**Passage shown**
If you’re reading this, there’s a good chance you’ve already read about the latest development in the Tealive (Loob Holding) versus Chatime (La Kaffa) legal struggle.

Ever since the two companies began their dispute towards the end of 2016, there’s been constant uncertainty about the fate of one of the most popular—if not the most popular—bubble tea chains in Malaysia.

Briefly recapping the saga so far, here’s what’s happened:

  • January 2017: It’s made public that La Kaffa (owner of the Chatime brand) and Loob Holding (then master franchisor of Chatime in Malaysia) are in a dispute regarding use of ingredients and materials. This dispute started in 2016.
  • January 2017: La Kaffa terminates its master franchisor agreement with Loob Holding, meaning that Loob Holding can no longer operate Chatime in Malaysia.
  • February 2017: Loob Holding unveils its new franchise—Tealive. Shortly after, La Kaffa files an injunction with Malaysia’s High Court to prevent Loob Holding from selling products similar to theirs.
  • February 2017: It is also revealed that an arbitration process to settle the dispute between La Kaffa and Loob Holding is currently ongoing at the Singapore International Arbitration Centre.
  • May 2017: The High Court dismisses La Kaffa’s injunction against Loob Holding and Tealive, effectively allowing Tealive to operate as usual.
  • June 2018: More than a year later, The Malaysian Court of Appeal approves La Kaffa’s injunction against Tealive, and that Tealive would have to cease operations in Malaysia for two years. Loob Holding and Tealive announce their decision to apply for a stay (a postponement of the decision) and leave so they can approach the Federal Court to overturn this decision.
  • July 2018: The Court of Appeal dismisses Loob Holding’s request for a stay, meaning that Tealive will now be required to shut down. Loob Holding responds again by saying they will finally appeal this decision with the Federal Court.

**Dataset entries**
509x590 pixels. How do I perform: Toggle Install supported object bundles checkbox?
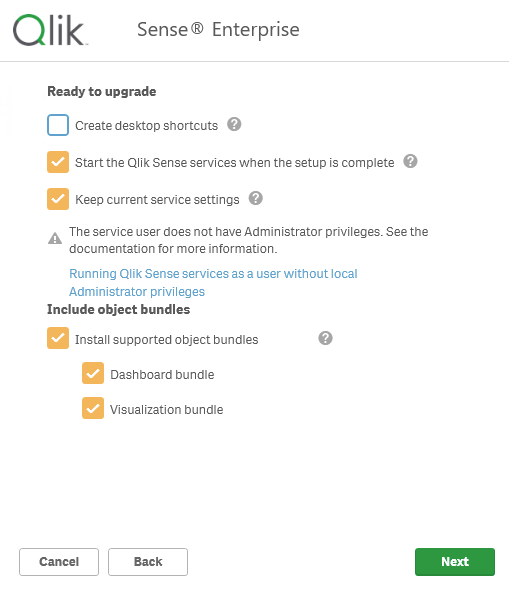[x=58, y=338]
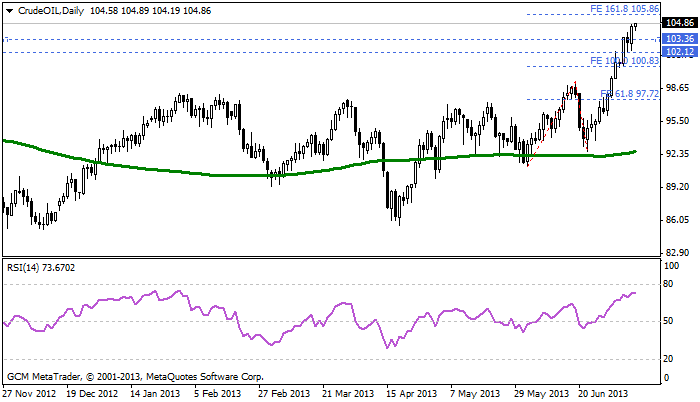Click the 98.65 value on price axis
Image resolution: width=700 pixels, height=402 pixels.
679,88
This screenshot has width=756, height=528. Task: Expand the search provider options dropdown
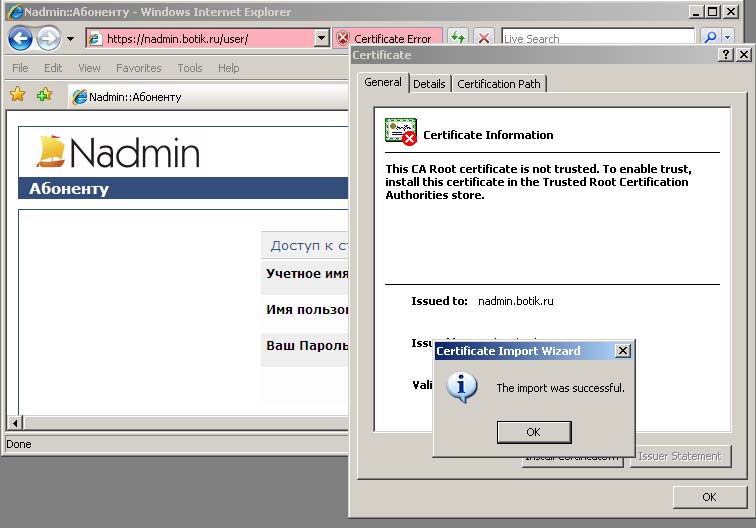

**Task directions**
Using the text above on the Tealive and Chatime dispute, answer:
(a) Where is the arbitration process between La Kaffa and Loob Holding taking place?
(b) What did the High Court do in May 2017?
(c) For how long would Tealive have to cease operations in Malaysia under the Court of Appeal's June 2018 decision?

**Output for this task**
(a) The Singapore International Arbitration Centre.
(b) It dismissed La Kaffa's injunction against Loob Holding and Tealive.
(c) Two years.